Thursday, January 9, 2014

Safety Culture Training Labs

Not a SC Training Lab
This post highlights a paper* Carlo Rusconi presented at the American Nuclear Society meeting last November.  He proposes the use of “training labs” to develop improved safety culture (SC) through the use of team-building exercises, e.g., role play, and table-top simulations.  Team building increases (a) participants' awareness of group dynamics, e.g., feedback loops, and how a group develops shared beliefs and (b) sensitivity to the viewpoints of others, viewpoints that may differ greatly based on individual experience and expectations.  The simulations pose evolving scenarios that participants must analyze and develop a team approach for addressing.  A key rationale for this type of training is “team interactions, if properly developed and trained, have the capacity to counter-balance individual errors.” (p. 2155)
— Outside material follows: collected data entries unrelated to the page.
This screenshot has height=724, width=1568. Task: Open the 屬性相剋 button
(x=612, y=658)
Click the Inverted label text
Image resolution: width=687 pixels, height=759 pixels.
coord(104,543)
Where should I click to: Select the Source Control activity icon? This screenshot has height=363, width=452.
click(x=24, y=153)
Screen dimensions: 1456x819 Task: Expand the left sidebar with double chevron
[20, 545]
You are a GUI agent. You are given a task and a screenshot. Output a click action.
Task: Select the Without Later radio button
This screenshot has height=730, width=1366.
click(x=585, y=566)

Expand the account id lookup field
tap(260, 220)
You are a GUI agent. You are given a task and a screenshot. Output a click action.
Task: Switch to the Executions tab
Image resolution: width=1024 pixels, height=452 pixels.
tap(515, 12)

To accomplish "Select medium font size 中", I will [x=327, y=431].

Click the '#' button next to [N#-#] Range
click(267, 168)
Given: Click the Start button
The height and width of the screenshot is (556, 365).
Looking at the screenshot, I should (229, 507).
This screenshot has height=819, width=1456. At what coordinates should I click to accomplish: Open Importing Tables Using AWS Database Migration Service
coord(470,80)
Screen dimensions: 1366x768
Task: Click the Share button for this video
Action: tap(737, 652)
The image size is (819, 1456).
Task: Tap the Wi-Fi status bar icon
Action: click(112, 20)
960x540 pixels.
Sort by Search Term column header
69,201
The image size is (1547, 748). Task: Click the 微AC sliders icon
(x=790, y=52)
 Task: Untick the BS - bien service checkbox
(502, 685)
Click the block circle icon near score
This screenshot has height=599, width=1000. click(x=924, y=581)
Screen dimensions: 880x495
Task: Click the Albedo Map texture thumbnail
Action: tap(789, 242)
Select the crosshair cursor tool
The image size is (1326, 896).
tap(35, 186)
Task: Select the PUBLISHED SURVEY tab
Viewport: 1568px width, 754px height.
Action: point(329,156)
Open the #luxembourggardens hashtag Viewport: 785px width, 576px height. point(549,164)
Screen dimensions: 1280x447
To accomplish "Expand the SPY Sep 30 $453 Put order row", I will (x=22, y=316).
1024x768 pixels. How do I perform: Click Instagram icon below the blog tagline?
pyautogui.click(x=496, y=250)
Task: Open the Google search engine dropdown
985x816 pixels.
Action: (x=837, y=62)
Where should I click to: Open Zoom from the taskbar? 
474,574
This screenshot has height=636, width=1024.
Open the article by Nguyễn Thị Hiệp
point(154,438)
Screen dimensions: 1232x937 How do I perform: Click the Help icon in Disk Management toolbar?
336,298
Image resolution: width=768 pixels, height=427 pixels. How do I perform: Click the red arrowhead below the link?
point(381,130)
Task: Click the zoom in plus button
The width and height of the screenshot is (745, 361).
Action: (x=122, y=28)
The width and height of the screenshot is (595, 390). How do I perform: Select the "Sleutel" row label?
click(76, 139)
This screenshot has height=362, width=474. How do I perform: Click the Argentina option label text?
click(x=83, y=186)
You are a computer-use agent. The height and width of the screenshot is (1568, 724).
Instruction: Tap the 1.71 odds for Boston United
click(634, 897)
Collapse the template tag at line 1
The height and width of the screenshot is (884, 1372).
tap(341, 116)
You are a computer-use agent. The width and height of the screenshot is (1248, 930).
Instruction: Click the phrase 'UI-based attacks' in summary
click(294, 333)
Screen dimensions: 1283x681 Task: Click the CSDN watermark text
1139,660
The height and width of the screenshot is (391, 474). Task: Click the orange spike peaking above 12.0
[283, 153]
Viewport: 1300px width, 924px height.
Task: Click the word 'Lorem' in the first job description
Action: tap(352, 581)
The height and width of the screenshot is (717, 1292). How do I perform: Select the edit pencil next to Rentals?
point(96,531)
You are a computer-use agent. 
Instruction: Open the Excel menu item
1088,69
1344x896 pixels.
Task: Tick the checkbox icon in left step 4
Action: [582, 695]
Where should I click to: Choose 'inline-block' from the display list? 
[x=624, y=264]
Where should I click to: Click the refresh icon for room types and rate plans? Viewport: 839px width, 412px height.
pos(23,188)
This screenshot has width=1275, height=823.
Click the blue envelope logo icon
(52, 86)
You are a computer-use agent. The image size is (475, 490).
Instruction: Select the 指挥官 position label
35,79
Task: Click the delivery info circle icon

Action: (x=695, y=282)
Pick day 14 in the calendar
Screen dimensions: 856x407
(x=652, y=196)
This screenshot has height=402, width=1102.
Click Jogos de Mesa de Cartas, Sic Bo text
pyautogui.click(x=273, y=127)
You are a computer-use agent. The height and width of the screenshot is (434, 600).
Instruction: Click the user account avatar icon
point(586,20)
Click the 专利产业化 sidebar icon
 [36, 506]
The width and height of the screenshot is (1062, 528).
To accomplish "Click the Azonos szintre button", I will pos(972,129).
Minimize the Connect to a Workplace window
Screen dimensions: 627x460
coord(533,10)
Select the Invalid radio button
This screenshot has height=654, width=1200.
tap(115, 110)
Rusconi's recognition of goal conflict in organizations, the weakness of traditional methods (e.g., PRA) for anticipating human reactions to emergent issues, the need to recognize different perspectives on the same problem and the value of simulation in training are all familiar themes here at Safetymatters.

Our Perspective

Rusconi's work also reminds us how seldom new approaches for addressing SC concepts, issues, training and management appear in the nuclear industry.  Per Rusconi, “One of the most common causes of incidents and accidents in the industrial sector is the presence of hidden or clear conflicts in the organization. These conflicts can be horizontal, in departments or in working teams, or vertical, between managers and workers.” (p. 2156)  However, we see scant evidence of the willingness of the nuclear industry to acknowledge and address the influence of goal conflicts.

Rusconi focuses on training to help recognize and overcome conflicts.  This is good but one needs to be careful to clearly identify how training would do this and its limitations. For example, if promotion is impacted by raising safety issues or advocating conservative responses, is training going to be an effective remedy?  The truth is there are some conflicts which are implicit (but very real) and hard to mitigate. Such conflicts can arise from corporate goals, resource allocation policies and performance-based executive compensation schemes.  Some of these conflicts originate high in the organization and are not really amenable to training per se.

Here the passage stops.